The fact is that having a roundtable with the banks is all very well and good—a bit of finger wagging, a wink and a nod here, knowing looks there—but while the Chancellor looks for a solution or tells the banks in no uncertain terms that it is an issue that needs to be resolved, he is doing little to ease the pressure on millions of our constituents who have a mortgage, and there are millions of them. He said it needs a solution, and of course it does—I think we can all agree, without any contradiction, with that pearl of wisdom from the Chancellor. My cat Gilly knows there needs to be a solution. The only problem is that the Chancellor did not present us with one—unless, of course, that part of his statement was left out of Hansard.

I will not go into too much detail about how the current mortgage crisis sits alongside the cost of living crisis, the mental health crisis, the health crisis, the housing crisis and the many other crises inflicted on the country by the Conservative party—they have been covered on other occasions, including yesterday and today—but there are many thousands in my constituency, and millions across the country, who will be paying thousands of pounds more in mortgage payments as those fixed-term deals come to an end.
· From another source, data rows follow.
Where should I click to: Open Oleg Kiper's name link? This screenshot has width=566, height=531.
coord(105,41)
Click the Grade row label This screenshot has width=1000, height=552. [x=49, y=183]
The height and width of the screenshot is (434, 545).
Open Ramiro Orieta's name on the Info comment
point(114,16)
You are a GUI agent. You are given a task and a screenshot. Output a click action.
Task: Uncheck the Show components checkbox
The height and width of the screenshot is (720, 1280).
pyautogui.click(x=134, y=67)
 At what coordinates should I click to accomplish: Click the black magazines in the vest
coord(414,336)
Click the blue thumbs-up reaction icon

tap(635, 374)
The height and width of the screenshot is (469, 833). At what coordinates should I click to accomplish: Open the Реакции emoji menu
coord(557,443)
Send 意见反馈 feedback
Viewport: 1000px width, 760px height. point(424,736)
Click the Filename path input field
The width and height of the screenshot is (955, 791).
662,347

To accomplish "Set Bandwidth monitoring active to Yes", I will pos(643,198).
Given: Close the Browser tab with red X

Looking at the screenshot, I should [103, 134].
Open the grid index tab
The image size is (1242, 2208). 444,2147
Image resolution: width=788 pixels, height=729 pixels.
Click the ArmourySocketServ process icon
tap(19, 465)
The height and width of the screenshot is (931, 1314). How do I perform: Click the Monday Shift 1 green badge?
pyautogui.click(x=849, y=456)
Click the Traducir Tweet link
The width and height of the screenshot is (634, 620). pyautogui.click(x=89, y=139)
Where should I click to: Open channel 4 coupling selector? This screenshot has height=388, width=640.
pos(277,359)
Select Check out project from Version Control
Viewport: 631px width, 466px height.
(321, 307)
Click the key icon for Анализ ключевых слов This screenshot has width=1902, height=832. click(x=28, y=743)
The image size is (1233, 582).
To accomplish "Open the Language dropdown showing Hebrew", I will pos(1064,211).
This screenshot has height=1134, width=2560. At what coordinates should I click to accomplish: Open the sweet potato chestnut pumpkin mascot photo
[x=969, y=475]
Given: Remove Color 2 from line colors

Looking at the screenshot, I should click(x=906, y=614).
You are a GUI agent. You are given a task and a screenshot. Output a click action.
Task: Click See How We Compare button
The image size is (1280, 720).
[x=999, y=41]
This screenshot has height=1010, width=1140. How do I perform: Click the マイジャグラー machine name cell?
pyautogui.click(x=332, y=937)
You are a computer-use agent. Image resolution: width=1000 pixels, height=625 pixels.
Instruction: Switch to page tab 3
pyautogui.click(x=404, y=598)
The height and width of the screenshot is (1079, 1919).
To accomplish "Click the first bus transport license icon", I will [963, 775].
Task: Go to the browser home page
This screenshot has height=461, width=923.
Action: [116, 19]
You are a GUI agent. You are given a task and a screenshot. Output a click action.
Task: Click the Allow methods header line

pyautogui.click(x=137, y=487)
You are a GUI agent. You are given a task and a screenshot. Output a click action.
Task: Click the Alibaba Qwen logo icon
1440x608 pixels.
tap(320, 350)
What about the thousands of mortgage prisoners, many in my constituency, who have been hit even harder without Government intervention?

I want to bring to the attention of the Minister, and vicariously to the attention of the Chancellor, an article in the Financial Times today by Helen Thomas—I hope she will forgive me if she feels I am cherry-picking from the article, which I am not. She makes excellent points, and these are issues that have to be addressed by the Chancellor sooner rather than later. She says:

“This crisis should prompt longer-term questions about the peculiarities of the UK market”—

meaning the mortgage market—and that

“with little lending at above five years fixed and essentially none above 10 years, the UK looks an outlier even in Europe”.

In her final paragraph, Ms Thomas says:

“This interest rate shock will prove uncomfortable for many. But it should also prompt fresh debate on what might create a less dysfunctional mortgage market in the future.”

The question for the Chancellor is whether he is up to the challenge in effect laid out in that analysis. Were any of those points raised in his roundtable with the banks on Friday, and what commitments did he get from the banks in relation to easing the pressures on my constituents? Crises are years in the making, and the longer this Government stay in power, the longer this crisis will continue, so it is time for the Tories to go.